1 pound large shrimp, peeled, deveined
1 teaspoon salt, plus additional as needed
1 teaspoon dried crushed red pepper flakes
3 tablespoons olive oil, plus 1 to 2 tablespoons
1 medium onion, diced
1 (14 1/2 oz) can diced tomatoes
1 cup dry white wine
3 minced cloves of garlic
1/4 teaspoon dried oregano
3 tablespoons chopped fresh Italian parsley
3 tablespoons chopped fresh basil
Pasta of your choice
Toss the shrimp in a medium bowl with 1 tsp of salt and red pepper flakes. Heat the 3 tablespoons of oil in a large, heavy skillet over medium-high heat. Add the shrimp and saute for about a minute, toss, and continue cooking until just cooked through, about 1 to 2 minutes. Transfer the shrimp to a large plate; set aside.

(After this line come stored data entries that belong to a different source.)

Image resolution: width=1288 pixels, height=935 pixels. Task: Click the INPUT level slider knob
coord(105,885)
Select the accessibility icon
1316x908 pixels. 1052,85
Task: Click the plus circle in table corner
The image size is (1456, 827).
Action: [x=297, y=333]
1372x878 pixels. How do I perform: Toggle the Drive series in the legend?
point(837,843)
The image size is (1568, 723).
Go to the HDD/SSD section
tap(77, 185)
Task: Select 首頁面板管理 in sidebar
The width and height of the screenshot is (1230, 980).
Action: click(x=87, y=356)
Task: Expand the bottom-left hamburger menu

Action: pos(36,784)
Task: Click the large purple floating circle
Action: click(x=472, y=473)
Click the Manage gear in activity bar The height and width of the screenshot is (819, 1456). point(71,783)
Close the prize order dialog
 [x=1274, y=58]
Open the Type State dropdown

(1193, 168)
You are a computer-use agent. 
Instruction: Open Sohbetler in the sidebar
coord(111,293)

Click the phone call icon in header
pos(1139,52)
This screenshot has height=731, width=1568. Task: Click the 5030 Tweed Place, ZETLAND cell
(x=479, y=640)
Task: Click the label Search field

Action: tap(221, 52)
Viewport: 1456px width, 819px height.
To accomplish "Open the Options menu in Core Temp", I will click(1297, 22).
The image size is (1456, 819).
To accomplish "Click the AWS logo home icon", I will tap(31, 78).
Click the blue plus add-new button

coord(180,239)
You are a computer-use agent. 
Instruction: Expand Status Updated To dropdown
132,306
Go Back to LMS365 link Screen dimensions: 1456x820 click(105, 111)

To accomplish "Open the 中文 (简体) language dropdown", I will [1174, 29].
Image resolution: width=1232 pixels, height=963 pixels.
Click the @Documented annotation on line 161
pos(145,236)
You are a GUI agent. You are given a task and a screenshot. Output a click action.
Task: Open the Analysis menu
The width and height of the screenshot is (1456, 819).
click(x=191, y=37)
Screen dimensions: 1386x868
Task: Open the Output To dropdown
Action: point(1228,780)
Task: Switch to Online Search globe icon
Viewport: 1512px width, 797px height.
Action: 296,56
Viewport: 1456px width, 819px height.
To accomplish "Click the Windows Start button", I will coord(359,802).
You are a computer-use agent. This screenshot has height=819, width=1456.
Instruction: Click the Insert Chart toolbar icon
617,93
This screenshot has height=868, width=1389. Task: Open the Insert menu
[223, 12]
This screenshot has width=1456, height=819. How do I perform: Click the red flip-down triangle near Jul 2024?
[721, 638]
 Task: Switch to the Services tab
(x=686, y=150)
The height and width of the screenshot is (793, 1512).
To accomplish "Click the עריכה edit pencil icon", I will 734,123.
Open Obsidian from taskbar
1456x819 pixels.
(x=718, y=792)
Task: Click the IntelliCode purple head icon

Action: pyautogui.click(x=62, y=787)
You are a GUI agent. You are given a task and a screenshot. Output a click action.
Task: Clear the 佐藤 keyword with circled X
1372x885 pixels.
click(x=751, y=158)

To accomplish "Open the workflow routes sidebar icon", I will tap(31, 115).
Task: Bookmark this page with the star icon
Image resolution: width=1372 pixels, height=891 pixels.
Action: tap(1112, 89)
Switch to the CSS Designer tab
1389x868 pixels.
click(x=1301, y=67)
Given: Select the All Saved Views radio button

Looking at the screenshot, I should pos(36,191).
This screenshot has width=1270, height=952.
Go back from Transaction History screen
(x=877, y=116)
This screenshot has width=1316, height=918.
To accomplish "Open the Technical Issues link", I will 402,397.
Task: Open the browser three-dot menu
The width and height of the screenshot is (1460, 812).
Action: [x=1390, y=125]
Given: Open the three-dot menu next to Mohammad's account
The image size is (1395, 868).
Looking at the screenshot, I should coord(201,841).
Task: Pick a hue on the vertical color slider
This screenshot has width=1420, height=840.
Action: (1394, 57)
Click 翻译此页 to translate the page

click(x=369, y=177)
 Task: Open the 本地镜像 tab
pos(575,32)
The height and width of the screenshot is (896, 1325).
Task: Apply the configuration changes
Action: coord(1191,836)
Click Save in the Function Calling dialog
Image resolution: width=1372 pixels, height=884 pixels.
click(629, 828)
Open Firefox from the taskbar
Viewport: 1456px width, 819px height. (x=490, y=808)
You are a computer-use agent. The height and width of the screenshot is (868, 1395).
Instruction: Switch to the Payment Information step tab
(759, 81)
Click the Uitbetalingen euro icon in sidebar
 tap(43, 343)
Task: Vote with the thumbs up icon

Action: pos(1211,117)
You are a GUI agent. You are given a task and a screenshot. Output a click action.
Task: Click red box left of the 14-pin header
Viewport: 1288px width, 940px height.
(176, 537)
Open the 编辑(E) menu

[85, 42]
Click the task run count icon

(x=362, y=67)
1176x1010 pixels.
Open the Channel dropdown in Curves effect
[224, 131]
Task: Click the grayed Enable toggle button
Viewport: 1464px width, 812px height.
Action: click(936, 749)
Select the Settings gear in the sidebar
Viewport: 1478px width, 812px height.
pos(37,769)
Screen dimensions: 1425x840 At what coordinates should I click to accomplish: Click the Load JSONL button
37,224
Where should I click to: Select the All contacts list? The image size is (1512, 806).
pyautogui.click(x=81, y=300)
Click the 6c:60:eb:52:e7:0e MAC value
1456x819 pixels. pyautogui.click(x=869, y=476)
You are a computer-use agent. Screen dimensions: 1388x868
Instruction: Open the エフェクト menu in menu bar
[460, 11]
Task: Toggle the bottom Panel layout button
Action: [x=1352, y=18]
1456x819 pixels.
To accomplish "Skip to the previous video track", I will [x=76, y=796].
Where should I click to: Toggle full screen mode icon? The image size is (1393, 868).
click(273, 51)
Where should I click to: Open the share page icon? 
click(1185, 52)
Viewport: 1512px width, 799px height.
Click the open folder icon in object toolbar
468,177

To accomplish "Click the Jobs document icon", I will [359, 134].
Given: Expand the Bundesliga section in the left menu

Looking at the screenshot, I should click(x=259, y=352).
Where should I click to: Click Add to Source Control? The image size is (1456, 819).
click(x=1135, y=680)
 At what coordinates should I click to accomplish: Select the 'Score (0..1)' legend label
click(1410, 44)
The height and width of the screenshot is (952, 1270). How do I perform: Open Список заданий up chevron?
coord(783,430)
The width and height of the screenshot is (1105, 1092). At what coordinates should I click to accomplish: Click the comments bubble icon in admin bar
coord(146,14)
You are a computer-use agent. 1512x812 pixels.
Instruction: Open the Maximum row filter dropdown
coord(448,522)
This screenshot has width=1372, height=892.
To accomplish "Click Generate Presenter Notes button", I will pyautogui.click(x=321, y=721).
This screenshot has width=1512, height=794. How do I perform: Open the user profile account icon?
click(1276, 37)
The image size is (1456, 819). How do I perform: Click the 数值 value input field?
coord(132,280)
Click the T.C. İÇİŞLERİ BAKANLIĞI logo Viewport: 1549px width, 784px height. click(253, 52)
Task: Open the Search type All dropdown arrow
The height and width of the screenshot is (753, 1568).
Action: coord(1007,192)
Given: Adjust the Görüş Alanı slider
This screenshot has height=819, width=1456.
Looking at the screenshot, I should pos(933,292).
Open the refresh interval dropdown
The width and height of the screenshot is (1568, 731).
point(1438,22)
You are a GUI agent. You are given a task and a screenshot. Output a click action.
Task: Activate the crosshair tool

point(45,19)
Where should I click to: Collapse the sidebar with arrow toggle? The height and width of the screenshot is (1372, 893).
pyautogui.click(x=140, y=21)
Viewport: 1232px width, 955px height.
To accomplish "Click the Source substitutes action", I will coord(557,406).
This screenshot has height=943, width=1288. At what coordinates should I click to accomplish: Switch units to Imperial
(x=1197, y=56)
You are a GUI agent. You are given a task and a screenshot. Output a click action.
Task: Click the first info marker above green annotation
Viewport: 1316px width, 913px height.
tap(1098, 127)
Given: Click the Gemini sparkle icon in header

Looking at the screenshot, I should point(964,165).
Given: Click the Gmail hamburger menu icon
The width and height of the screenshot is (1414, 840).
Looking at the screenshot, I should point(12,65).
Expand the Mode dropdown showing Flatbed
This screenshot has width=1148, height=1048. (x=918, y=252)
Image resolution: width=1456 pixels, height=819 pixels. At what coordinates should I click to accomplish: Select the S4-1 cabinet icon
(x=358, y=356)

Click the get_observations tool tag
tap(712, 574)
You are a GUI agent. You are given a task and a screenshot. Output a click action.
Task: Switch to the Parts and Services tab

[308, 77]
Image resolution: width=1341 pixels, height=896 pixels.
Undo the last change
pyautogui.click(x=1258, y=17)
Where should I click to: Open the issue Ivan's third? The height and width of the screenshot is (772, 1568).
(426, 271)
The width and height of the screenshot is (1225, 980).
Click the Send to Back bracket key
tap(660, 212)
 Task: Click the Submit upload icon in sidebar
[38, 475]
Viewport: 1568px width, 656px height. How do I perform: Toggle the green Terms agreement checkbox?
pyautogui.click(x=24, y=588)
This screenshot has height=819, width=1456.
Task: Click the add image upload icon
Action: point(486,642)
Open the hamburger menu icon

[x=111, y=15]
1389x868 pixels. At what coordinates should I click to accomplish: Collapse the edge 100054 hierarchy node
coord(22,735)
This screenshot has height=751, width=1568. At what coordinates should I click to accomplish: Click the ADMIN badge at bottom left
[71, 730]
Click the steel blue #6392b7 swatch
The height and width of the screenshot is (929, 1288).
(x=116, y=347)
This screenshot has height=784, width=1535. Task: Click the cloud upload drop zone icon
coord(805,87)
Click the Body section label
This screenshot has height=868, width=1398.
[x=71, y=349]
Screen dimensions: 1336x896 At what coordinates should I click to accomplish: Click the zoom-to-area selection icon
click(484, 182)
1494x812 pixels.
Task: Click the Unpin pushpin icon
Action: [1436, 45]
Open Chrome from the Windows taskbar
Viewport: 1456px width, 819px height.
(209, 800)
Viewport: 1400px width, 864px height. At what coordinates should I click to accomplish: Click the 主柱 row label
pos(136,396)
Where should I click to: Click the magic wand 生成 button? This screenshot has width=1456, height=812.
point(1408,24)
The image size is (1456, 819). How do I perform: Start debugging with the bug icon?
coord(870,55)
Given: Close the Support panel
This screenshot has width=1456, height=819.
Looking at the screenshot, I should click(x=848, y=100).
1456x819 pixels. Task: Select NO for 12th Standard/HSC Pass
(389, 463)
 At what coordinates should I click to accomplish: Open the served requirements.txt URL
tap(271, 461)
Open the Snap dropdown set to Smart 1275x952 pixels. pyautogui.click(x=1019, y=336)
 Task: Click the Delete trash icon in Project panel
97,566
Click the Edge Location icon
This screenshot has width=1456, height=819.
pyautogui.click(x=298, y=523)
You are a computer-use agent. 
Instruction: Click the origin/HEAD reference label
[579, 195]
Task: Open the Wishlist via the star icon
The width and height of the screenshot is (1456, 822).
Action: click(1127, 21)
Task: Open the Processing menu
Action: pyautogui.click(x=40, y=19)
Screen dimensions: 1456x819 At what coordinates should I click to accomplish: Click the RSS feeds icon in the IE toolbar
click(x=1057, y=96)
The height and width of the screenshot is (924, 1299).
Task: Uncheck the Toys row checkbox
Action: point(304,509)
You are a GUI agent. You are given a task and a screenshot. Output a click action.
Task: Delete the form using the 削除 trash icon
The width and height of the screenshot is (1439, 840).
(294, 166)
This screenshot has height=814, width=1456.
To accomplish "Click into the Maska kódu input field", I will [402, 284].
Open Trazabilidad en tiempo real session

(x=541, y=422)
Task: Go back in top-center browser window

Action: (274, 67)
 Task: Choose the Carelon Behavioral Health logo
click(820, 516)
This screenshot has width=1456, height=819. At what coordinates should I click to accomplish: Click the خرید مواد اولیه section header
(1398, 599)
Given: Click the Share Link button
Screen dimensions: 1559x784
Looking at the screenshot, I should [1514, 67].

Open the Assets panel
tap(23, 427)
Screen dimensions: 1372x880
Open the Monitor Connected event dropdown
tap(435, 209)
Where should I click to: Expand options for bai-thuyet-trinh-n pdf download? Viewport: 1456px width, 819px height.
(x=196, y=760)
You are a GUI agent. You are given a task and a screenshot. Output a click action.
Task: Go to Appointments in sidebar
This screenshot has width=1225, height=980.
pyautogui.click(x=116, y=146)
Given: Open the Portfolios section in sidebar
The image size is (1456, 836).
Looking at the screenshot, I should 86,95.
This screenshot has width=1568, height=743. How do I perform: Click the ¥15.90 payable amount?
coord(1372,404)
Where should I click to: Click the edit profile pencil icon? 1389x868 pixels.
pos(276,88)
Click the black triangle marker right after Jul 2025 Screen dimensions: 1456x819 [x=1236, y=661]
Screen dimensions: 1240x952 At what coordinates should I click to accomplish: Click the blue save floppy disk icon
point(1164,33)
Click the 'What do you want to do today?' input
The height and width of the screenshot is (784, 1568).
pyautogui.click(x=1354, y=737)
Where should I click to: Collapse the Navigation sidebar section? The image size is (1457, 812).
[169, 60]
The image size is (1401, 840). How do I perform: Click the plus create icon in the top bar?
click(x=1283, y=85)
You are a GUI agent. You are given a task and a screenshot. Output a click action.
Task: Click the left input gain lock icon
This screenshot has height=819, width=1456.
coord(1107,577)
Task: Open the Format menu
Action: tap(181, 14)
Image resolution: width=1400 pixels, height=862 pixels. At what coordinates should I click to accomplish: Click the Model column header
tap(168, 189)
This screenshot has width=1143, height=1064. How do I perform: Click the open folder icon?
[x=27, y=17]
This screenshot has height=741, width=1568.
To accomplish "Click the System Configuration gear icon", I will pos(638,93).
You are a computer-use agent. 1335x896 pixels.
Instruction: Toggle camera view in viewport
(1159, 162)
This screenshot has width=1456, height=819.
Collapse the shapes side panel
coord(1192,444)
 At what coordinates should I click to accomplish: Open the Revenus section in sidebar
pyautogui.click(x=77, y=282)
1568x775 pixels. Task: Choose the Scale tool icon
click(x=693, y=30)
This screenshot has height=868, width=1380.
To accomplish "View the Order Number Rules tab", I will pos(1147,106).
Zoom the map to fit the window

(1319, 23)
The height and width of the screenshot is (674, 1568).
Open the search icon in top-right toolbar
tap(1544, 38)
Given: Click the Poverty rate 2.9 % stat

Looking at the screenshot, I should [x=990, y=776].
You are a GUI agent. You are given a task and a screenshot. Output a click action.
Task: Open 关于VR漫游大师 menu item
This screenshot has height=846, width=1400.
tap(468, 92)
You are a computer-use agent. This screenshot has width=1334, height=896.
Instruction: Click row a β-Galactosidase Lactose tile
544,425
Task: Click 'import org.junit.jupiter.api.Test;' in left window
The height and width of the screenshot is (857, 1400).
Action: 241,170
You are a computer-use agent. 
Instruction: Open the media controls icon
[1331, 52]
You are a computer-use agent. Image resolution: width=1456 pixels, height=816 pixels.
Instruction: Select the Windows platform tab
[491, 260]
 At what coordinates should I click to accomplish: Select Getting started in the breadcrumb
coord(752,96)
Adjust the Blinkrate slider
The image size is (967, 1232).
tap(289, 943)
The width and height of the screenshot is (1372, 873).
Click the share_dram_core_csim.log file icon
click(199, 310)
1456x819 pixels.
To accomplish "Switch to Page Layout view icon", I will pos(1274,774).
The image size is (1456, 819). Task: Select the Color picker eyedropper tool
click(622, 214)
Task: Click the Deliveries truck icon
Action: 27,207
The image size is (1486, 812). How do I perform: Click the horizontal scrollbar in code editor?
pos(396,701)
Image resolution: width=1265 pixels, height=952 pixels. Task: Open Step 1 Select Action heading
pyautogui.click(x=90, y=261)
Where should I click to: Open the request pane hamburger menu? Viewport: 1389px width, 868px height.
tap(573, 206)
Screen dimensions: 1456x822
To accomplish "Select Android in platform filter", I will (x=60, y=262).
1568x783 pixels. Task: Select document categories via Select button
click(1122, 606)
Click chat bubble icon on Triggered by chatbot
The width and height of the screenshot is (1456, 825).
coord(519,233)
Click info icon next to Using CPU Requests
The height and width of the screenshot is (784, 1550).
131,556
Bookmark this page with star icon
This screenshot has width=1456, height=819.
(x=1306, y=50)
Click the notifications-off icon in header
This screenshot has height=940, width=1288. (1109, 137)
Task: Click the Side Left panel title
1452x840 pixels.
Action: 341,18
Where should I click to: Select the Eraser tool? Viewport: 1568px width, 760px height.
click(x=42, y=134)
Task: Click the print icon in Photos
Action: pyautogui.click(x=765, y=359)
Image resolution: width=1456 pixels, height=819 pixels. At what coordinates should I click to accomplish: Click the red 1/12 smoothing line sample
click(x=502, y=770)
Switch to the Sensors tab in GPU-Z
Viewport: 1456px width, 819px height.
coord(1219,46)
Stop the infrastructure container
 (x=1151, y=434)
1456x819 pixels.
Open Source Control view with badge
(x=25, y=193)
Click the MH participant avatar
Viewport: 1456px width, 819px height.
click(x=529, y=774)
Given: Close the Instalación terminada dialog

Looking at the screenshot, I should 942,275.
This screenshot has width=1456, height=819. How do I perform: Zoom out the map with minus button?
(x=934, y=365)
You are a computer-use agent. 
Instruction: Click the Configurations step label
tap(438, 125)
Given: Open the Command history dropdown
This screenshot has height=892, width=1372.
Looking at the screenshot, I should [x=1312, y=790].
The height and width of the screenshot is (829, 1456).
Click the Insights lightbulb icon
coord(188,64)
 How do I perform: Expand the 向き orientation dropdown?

Add the onion to the same skillet, adding 1 to 2 teaspoons of olive oil if necessary. Saute until translucent, about 5 minutes. Add the tomatoes with their juices, wine, garlic and oregano. Simmer until the sauce thickens slightly, about 10 minutes. Return the shrimp and any accumulated juices to the tomato mixture; toss to coat and cook for about a minute so the flavors meld together. Stir in the parsley and basil. Serve over the pasta of your choice!